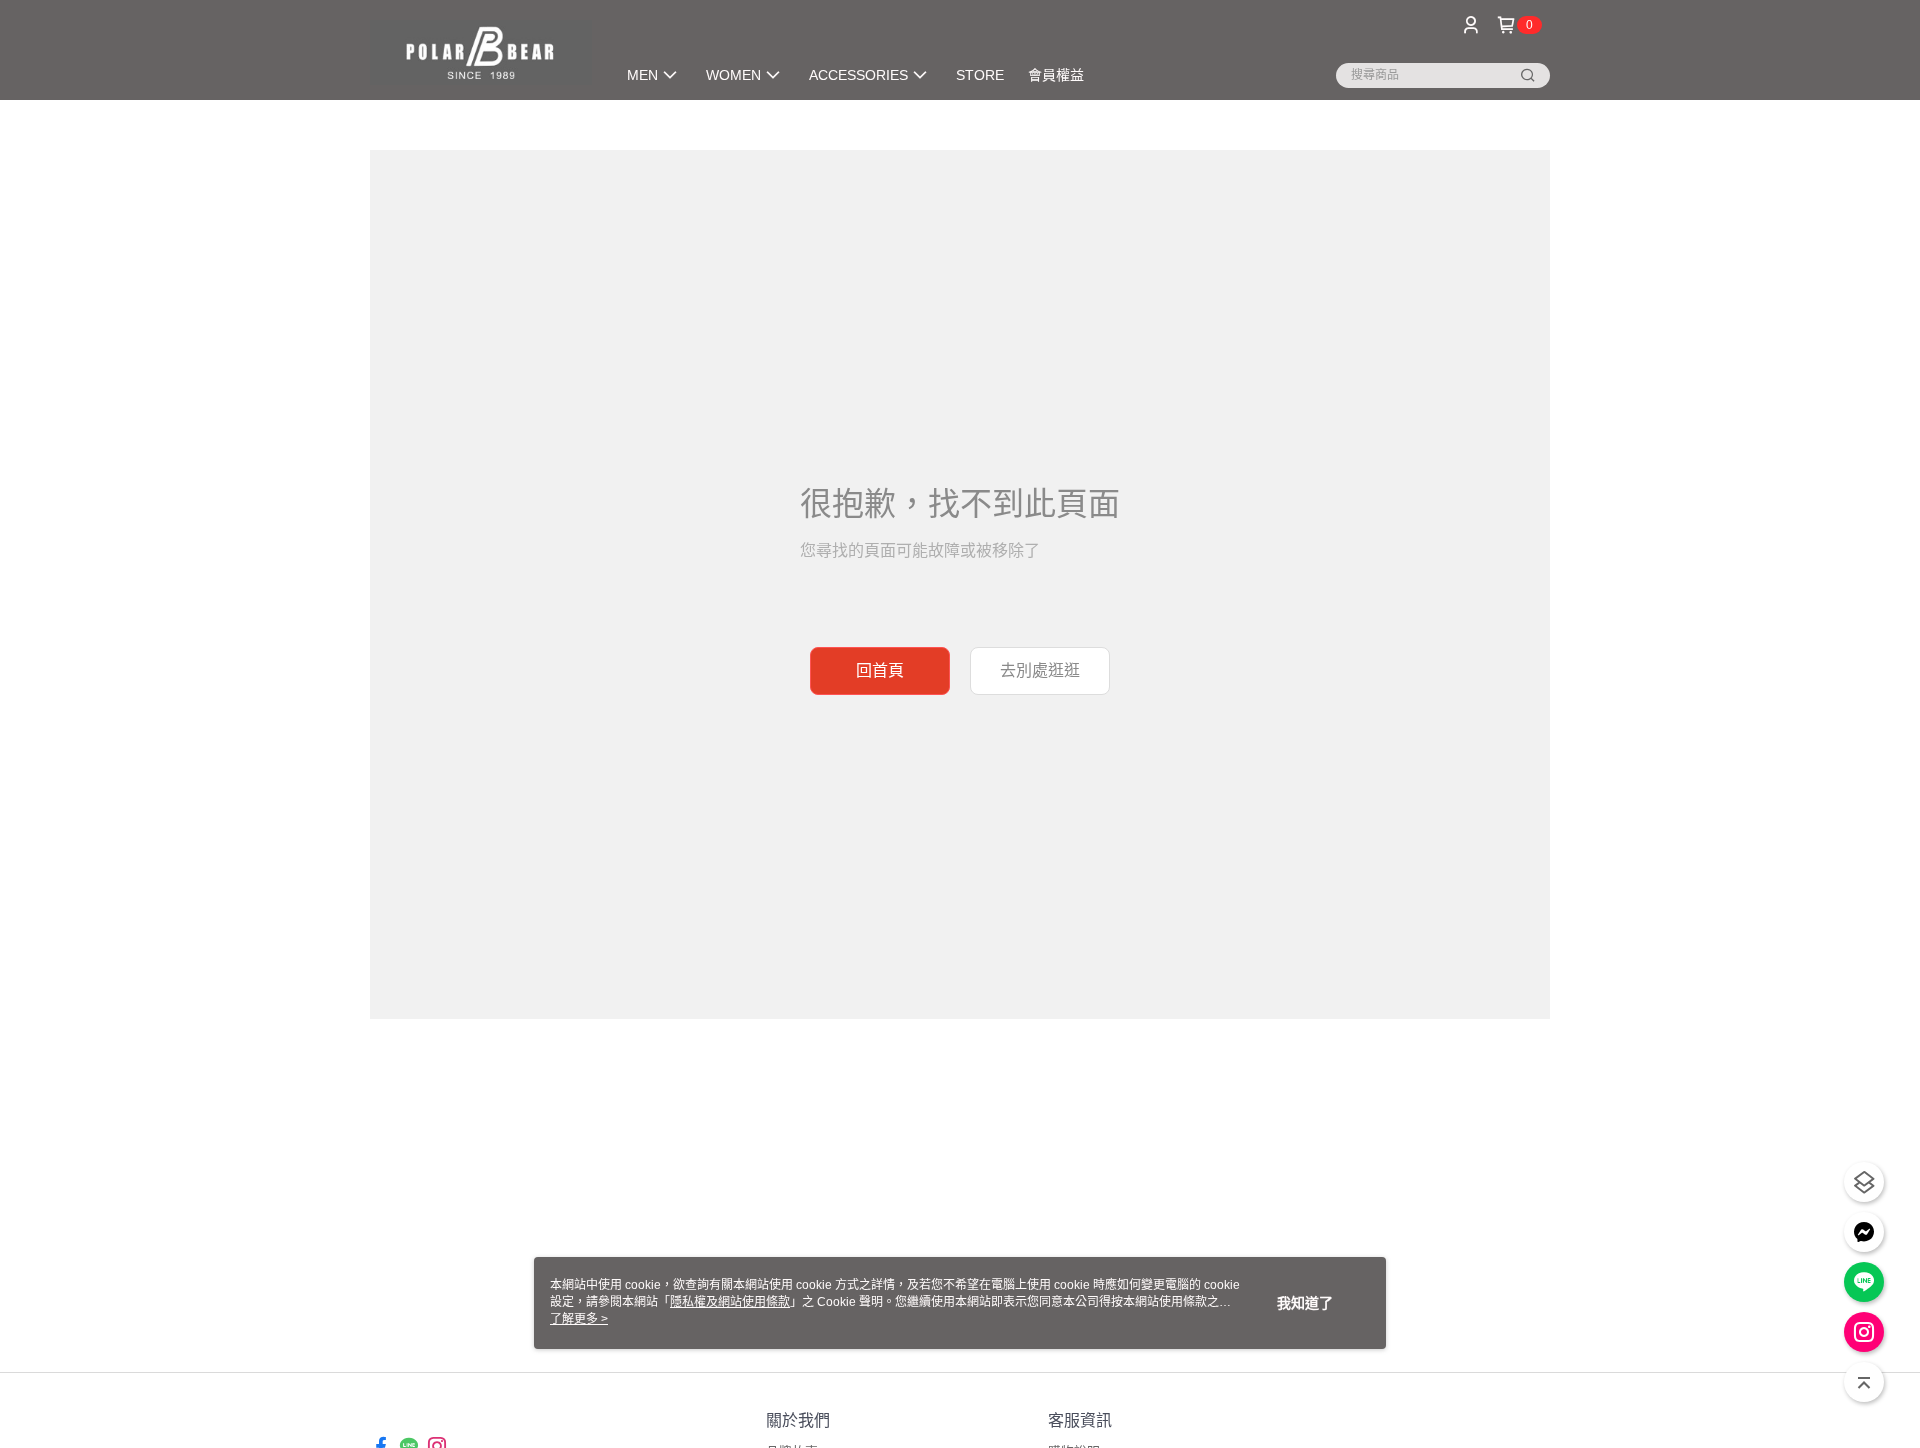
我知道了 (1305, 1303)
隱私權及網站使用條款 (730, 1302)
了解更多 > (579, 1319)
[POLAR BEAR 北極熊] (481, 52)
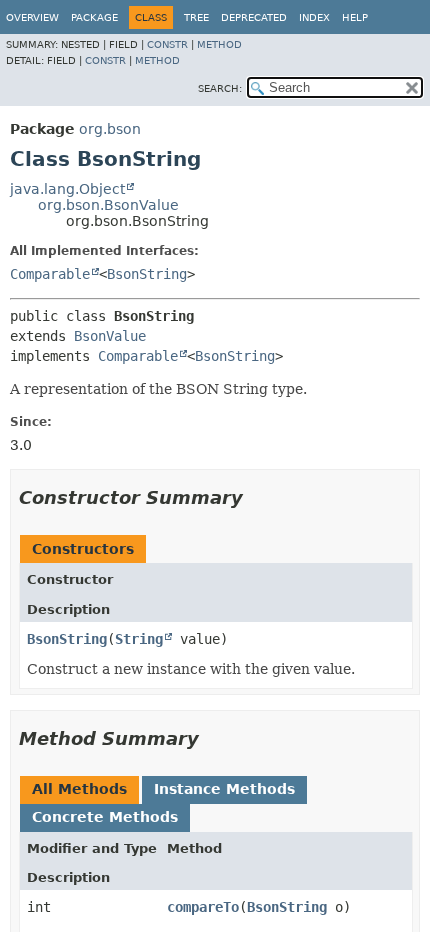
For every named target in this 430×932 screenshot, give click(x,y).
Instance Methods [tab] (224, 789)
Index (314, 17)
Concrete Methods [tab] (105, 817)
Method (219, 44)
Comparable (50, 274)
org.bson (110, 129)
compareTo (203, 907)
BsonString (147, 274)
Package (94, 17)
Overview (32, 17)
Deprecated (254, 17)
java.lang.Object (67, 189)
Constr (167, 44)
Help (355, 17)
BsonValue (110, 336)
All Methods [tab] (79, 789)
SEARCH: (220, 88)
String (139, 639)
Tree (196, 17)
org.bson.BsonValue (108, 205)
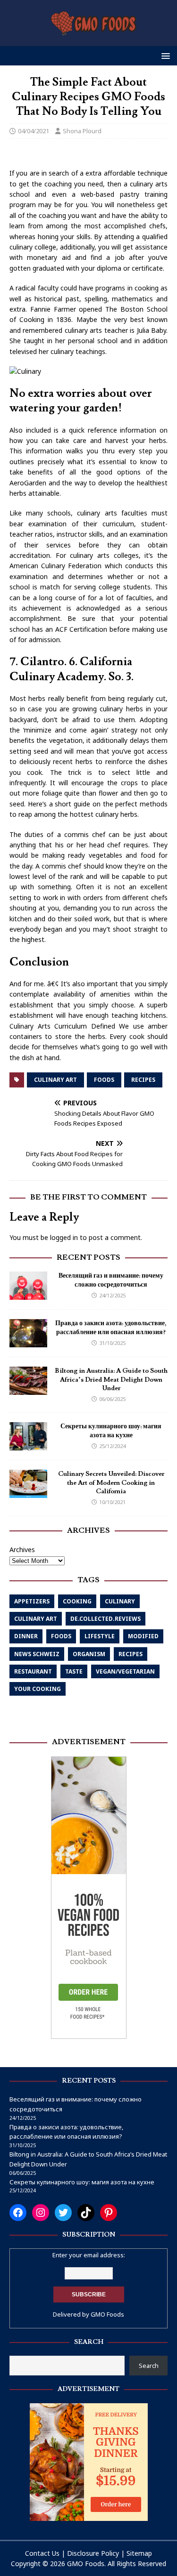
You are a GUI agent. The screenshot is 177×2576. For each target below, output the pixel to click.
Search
* * *
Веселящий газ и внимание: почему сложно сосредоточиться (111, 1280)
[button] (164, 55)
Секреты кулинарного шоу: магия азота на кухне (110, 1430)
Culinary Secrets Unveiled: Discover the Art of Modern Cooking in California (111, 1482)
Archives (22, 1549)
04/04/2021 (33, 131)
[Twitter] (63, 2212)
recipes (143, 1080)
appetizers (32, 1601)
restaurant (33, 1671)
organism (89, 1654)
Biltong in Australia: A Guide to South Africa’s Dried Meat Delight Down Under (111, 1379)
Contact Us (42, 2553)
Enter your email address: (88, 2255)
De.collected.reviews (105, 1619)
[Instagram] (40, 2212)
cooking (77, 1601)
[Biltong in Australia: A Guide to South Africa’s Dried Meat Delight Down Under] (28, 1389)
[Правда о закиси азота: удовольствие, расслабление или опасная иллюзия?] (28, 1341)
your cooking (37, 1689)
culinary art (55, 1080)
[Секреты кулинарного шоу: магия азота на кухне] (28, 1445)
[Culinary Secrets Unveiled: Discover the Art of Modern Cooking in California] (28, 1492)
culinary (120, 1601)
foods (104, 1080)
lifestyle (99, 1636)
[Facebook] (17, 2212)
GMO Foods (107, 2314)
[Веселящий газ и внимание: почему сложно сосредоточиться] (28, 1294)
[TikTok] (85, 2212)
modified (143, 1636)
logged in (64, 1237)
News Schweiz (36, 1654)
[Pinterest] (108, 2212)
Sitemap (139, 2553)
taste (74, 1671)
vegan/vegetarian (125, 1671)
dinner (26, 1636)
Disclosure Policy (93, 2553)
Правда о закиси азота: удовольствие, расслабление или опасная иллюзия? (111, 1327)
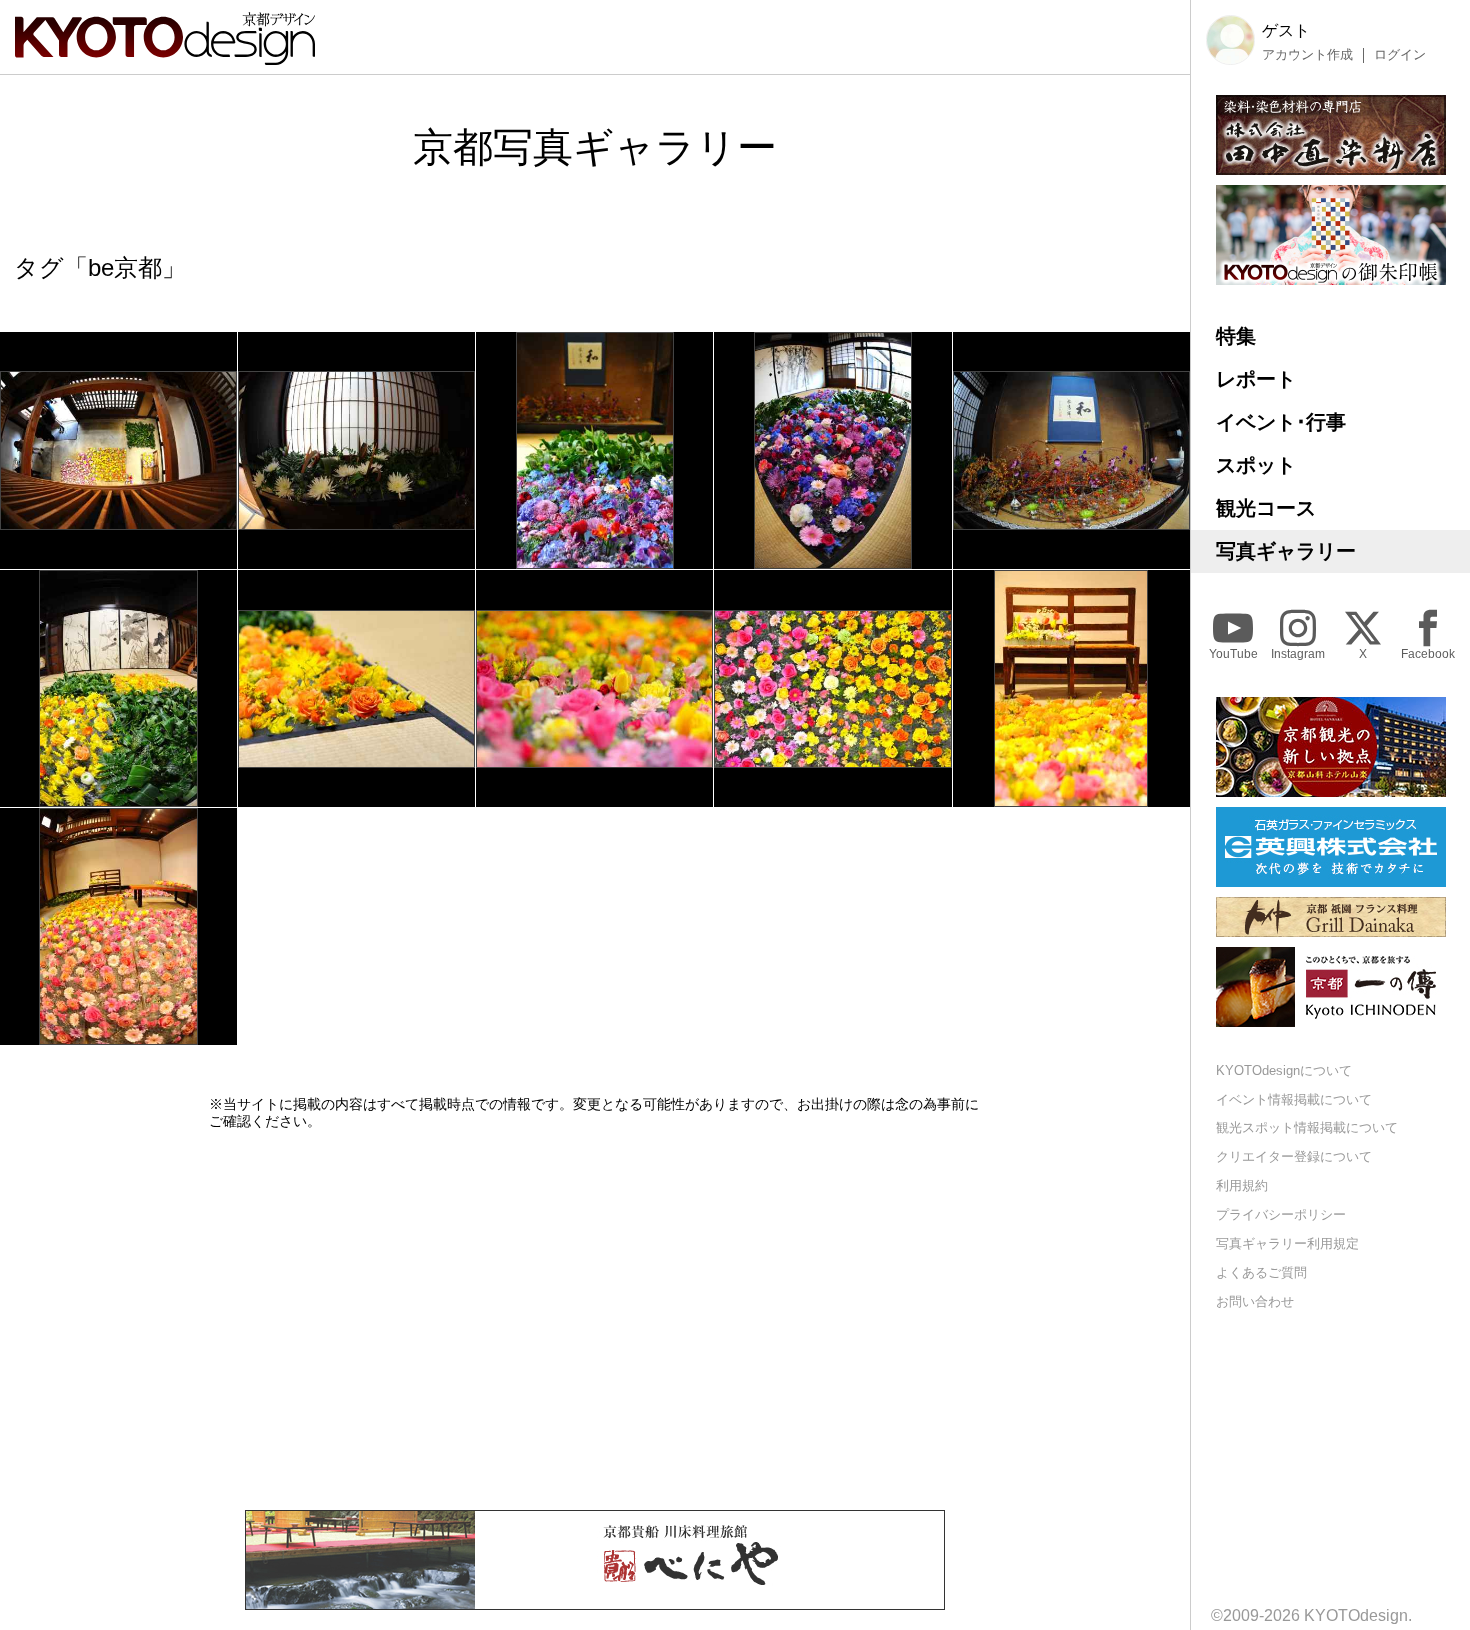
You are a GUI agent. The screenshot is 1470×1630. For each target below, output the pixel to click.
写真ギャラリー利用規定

What needs to be done
Looking at the data above, write out exactly the lines that start at the one containing "[Правда о закиси" and end at the one containing "Disclosure Policy (93, 2553)"; include both and nothing beyond.

Response box
[Правда о закиси азота: удовольствие, расслабление или опасная иллюзия?] (28, 1341)
your cooking (37, 1689)
culinary art (55, 1080)
[Секреты кулинарного шоу: магия азота на кухне] (28, 1445)
[Culinary Secrets Unveiled: Discover the Art of Modern Cooking in California] (28, 1492)
culinary (120, 1601)
foods (104, 1080)
lifestyle (99, 1636)
[Facebook] (17, 2212)
GMO Foods (107, 2314)
[Веселящий газ и внимание: почему сложно сосредоточиться] (28, 1294)
[TikTok] (85, 2212)
modified (143, 1636)
logged in (64, 1237)
News Schweiz (36, 1654)
[Pinterest] (108, 2212)
Sitemap (139, 2553)
taste (74, 1671)
vegan/vegetarian (125, 1671)
dinner (26, 1636)
Disclosure Policy (93, 2553)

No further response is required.